“Villa Nitti, le radici, la pianta, il silenzio” di Romano Massimiliano Troiani

       

LA SAGA DI UNA FAMIGLIA SPECIALE

di Mimmo Mastrangelo

       Villa Nitti è stata per un cinquantennio il sogno, “il punto di memoria”, la sicurezza di una famiglia i cui componenti vi andavano per cercare l’ anima (e non disperdere le origini meridionali). Quella dimora dallo stile liberty, costruita a picco sul mare del borgo Acquafredda di Maratea rappresentava un miraggio, una forza magnetica in grado di attrarre con le stessa potenza chiunque vi approdasse.

       Su produzione della Associazione Cinema Mediterraneo, il regista e scrittore romano Massimiliano Troiani in “Villa Nitti:le radici, la pianta, il silenzio” (2022) ha ricostruito la storia dell’ incantevole residenza che divenne il buen retiro di Francesco Saverio Nitti (Melfi 1868 – Roma 1953), della brillante moglie Antonia e della loro numerosa famiglia.

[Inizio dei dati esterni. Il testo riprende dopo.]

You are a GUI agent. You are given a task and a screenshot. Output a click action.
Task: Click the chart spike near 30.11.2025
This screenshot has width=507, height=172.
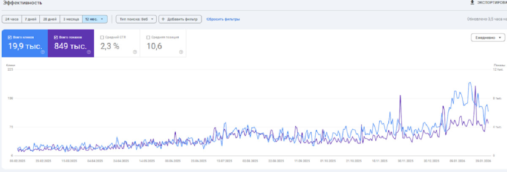[x=400, y=96]
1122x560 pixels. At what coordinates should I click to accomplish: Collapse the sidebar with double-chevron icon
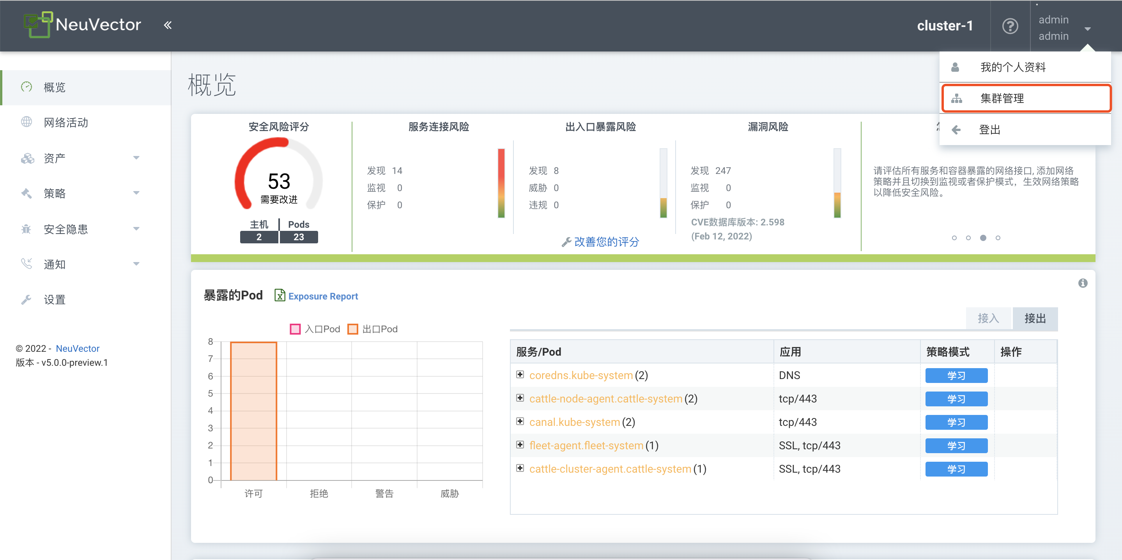[168, 25]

       Il docu-film, certo, è anche una pagina ricordo del Nitti grande meridionalista lucano, del precursore di una certa idea di europeismo, del politico che si oppose a Benito Mussolini e per questa avversione pagò con un umiliante esilio durato oltre vent’anni, ma lo sguardo di Massimiliano Troiani che si apre nelle stanze e nel parco di quell’immobile che l’ex-primo ministro comprò per quarantamila lire nel 1920 riflette la saga di una famiglia speciale che, purtroppo, nel corso degli anni è stata anche straziata da pesanti lutti.

       Un film di testimonianze, coi nipoti dello statista Maria Luisa e Mariano a fare da filo conduttore al racconto, oltre – tra gli altri- a Sandra Puccini (figlia del regista Gianni), allo storico Ernesto Galli della Loggia e ad alcune persone del posto frequentatrici all’epoca di una dimora approdo di personaggi noti e dove si poteva avvertire gli echi di tutte le lingue.

       La storia di Villa Nitti potrebbe essere ritratta oggi da angolazioni diverse, e ciascuna rileverebbe uno straordinario microuniverso di umanità, ma anche imprevisti dolorosissimi. Come la tragedia di Gian Paolo, il nipote di Nitti, il componente della famiglia che più frequentò la signorile residenza. Talentuoso storico, Gian Paolo si appassionò, oltre alla vita comunitaria di Maratea, alle vicende politiche della Basilicata tant’è che venne eletto (con 4.943 preferenze) tra i banchi del Partito Comunista nel primo Consiglio Regionale di Basilicata. Era il giugno del 1970, pochi giorni dopo le elezioni Gian Paolo Nitti moriva a solo 37 anni in un incidente stradale. La sua macchina, una “124 sport”, si schiantava contro un autobus di linea sull’asfalto che da Sapri porta a Maratea, al suo fianco c’era il giovane amico Ernesto Galli della Loggia che solo per un miracolo si salvò. Gian Paolo era un punto di riferimento per molta gente del posto, la sua morte fu devastante anche più di quella del nonno. Con la scomparsa del giovane (e il successivo suicido della madre Filomena) veniva così messa la parola fine su un racconto dai tratti epici. Villa Nitti chiudeva i battenti e le sue stanze prendevano ad evocare solo cumuli di ricordi.

       Oggi l’immobile fa parte del patrimonio della Fondazione che porta il nome dell’illustre politico ed economista lucano, ma a regnare gli interni è ormai un silenzio che inquieta ed incensa di nostalgia la memoria.

      Dal bel documentario di Massimiliano Troiani, Villa Nitti appare un luogo orfano, svuotato, senza più “genius loci”, una “casa sul confine dei ricordi” che sembra essere stata spostata altrove. “Villa Nitti non c’è più – chiosa Mariano Dolci – quella che è sopravvissuta è un’altra casa che non può raccontare le memorie più antiche. Soli il mare e gli scogli davanti sono rimasti gli stessi”.